* **What needs to be done**: Would you print the whole listing again, word for word?

◆ ◆ ◆

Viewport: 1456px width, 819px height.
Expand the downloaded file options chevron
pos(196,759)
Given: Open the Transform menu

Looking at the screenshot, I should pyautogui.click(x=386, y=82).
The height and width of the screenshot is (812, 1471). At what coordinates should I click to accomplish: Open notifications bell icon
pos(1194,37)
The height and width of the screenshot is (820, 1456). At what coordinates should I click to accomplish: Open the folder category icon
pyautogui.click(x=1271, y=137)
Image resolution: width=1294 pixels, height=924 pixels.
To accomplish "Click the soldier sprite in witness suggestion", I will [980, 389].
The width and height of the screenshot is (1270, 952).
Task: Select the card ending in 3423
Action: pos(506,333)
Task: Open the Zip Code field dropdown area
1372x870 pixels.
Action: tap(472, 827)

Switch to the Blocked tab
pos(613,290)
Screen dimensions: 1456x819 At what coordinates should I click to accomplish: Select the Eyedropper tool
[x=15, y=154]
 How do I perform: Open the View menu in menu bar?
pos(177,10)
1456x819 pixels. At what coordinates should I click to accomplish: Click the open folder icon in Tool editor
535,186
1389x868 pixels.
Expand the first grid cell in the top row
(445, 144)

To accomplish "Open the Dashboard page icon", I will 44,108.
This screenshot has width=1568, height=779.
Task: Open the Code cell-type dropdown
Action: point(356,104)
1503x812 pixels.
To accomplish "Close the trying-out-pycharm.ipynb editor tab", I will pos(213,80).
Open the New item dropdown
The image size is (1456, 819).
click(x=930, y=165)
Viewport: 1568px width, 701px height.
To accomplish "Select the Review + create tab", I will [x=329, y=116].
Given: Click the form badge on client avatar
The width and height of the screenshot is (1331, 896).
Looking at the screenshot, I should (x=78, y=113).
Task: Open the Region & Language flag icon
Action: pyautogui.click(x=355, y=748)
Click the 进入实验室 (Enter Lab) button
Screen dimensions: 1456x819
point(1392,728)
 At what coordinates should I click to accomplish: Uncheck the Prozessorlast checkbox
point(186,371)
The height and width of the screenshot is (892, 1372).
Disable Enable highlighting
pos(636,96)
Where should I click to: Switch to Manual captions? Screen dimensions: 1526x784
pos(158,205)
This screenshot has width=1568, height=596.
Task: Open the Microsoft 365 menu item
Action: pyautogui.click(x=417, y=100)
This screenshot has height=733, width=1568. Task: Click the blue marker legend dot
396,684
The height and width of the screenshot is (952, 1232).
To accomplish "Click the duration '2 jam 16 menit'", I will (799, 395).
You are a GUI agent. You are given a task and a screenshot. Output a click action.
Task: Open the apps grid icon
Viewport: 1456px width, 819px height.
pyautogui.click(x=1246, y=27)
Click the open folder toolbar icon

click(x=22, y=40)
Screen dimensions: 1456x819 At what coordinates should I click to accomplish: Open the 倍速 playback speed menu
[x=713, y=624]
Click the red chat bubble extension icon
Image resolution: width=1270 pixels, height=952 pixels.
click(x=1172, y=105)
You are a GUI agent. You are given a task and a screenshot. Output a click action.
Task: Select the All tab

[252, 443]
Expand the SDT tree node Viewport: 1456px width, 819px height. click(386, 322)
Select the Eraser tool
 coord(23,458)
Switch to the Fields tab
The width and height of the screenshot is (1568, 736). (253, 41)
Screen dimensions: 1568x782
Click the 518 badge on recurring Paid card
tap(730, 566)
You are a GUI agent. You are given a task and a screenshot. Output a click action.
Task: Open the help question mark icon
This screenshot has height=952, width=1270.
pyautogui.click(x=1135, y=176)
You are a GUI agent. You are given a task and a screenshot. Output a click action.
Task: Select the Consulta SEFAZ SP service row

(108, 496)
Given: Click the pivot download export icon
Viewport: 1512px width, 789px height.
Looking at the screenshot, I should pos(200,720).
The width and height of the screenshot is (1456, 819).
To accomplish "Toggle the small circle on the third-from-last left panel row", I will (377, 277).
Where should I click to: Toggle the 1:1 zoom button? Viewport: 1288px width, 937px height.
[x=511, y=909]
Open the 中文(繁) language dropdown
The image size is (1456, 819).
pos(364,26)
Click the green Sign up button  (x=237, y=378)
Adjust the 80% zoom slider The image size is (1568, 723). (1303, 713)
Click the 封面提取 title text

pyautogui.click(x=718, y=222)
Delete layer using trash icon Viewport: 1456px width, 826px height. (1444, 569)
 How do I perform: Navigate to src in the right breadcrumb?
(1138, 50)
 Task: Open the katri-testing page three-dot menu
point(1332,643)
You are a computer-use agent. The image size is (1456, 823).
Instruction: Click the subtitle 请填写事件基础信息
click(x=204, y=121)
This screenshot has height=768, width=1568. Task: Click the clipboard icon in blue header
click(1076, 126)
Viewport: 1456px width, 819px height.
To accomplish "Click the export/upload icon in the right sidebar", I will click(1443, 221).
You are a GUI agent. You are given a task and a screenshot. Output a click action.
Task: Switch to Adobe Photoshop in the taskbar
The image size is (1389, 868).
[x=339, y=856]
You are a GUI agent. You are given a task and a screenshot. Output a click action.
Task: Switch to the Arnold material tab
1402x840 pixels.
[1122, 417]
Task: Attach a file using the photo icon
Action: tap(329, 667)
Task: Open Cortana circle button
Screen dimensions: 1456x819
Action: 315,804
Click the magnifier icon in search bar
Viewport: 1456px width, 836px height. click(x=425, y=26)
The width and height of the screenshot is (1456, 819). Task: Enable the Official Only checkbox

◆ ◆ ◆

* **Response box**:
Viewport: 1456px width, 819px height.
Expand the downloaded file options chevron
pos(196,759)
Given: Open the Transform menu

Looking at the screenshot, I should pyautogui.click(x=386, y=82).
The height and width of the screenshot is (812, 1471). At what coordinates should I click to accomplish: Open notifications bell icon
pos(1194,37)
The height and width of the screenshot is (820, 1456). At what coordinates should I click to accomplish: Open the folder category icon
pyautogui.click(x=1271, y=137)
Image resolution: width=1294 pixels, height=924 pixels.
To accomplish "Click the soldier sprite in witness suggestion", I will [980, 389].
The width and height of the screenshot is (1270, 952).
Task: Select the card ending in 3423
Action: pos(506,333)
Task: Open the Zip Code field dropdown area
1372x870 pixels.
Action: tap(472, 827)

Switch to the Blocked tab
pos(613,290)
Screen dimensions: 1456x819 At what coordinates should I click to accomplish: Select the Eyedropper tool
[x=15, y=154]
 How do I perform: Open the View menu in menu bar?
pos(177,10)
1456x819 pixels. At what coordinates should I click to accomplish: Click the open folder icon in Tool editor
535,186
1389x868 pixels.
Expand the first grid cell in the top row
(445, 144)

To accomplish "Open the Dashboard page icon", I will 44,108.
This screenshot has width=1568, height=779.
Task: Open the Code cell-type dropdown
Action: point(356,104)
1503x812 pixels.
To accomplish "Close the trying-out-pycharm.ipynb editor tab", I will pos(213,80).
Open the New item dropdown
The image size is (1456, 819).
click(x=930, y=165)
Viewport: 1568px width, 701px height.
To accomplish "Select the Review + create tab", I will [x=329, y=116].
Given: Click the form badge on client avatar
The width and height of the screenshot is (1331, 896).
Looking at the screenshot, I should (x=78, y=113).
Task: Open the Region & Language flag icon
Action: pyautogui.click(x=355, y=748)
Click the 进入实验室 (Enter Lab) button
Screen dimensions: 1456x819
point(1392,728)
 At what coordinates should I click to accomplish: Uncheck the Prozessorlast checkbox
point(186,371)
The height and width of the screenshot is (892, 1372).
Disable Enable highlighting
pos(636,96)
Where should I click to: Switch to Manual captions? Screen dimensions: 1526x784
pos(158,205)
This screenshot has width=1568, height=596.
Task: Open the Microsoft 365 menu item
Action: pyautogui.click(x=417, y=100)
This screenshot has height=733, width=1568. Task: Click the blue marker legend dot
396,684
The height and width of the screenshot is (952, 1232).
To accomplish "Click the duration '2 jam 16 menit'", I will (799, 395).
You are a GUI agent. You are given a task and a screenshot. Output a click action.
Task: Open the apps grid icon
Viewport: 1456px width, 819px height.
pyautogui.click(x=1246, y=27)
Click the open folder toolbar icon

click(x=22, y=40)
Screen dimensions: 1456x819 At what coordinates should I click to accomplish: Open the 倍速 playback speed menu
[x=713, y=624]
Click the red chat bubble extension icon
Image resolution: width=1270 pixels, height=952 pixels.
click(x=1172, y=105)
You are a GUI agent. You are given a task and a screenshot. Output a click action.
Task: Select the All tab

[252, 443]
Expand the SDT tree node Viewport: 1456px width, 819px height. click(386, 322)
Select the Eraser tool
 coord(23,458)
Switch to the Fields tab
The width and height of the screenshot is (1568, 736). (253, 41)
Screen dimensions: 1568x782
Click the 518 badge on recurring Paid card
tap(730, 566)
You are a GUI agent. You are given a task and a screenshot. Output a click action.
Task: Open the help question mark icon
This screenshot has height=952, width=1270.
pyautogui.click(x=1135, y=176)
You are a GUI agent. You are given a task and a screenshot. Output a click action.
Task: Select the Consulta SEFAZ SP service row

(108, 496)
Given: Click the pivot download export icon
Viewport: 1512px width, 789px height.
Looking at the screenshot, I should pos(200,720).
The width and height of the screenshot is (1456, 819).
To accomplish "Toggle the small circle on the third-from-last left panel row", I will (377, 277).
Where should I click to: Toggle the 1:1 zoom button? Viewport: 1288px width, 937px height.
[x=511, y=909]
Open the 中文(繁) language dropdown
The image size is (1456, 819).
pos(364,26)
Click the green Sign up button  (x=237, y=378)
Adjust the 80% zoom slider The image size is (1568, 723). (1303, 713)
Click the 封面提取 title text

pyautogui.click(x=718, y=222)
Delete layer using trash icon Viewport: 1456px width, 826px height. (1444, 569)
 How do I perform: Navigate to src in the right breadcrumb?
(1138, 50)
 Task: Open the katri-testing page three-dot menu
point(1332,643)
You are a computer-use agent. The image size is (1456, 823).
Instruction: Click the subtitle 请填写事件基础信息
click(x=204, y=121)
This screenshot has height=768, width=1568. Task: Click the clipboard icon in blue header
click(1076, 126)
Viewport: 1456px width, 819px height.
To accomplish "Click the export/upload icon in the right sidebar", I will click(1443, 221).
You are a GUI agent. You are given a task and a screenshot. Output a click action.
Task: Switch to Adobe Photoshop in the taskbar
The image size is (1389, 868).
[x=339, y=856]
You are a GUI agent. You are given a task and a screenshot. Output a click action.
Task: Switch to the Arnold material tab
1402x840 pixels.
[1122, 417]
Task: Attach a file using the photo icon
Action: tap(329, 667)
Task: Open Cortana circle button
Screen dimensions: 1456x819
Action: 315,804
Click the magnifier icon in search bar
Viewport: 1456px width, 836px height. click(x=425, y=26)
The width and height of the screenshot is (1456, 819). Task: Enable the Official Only checkbox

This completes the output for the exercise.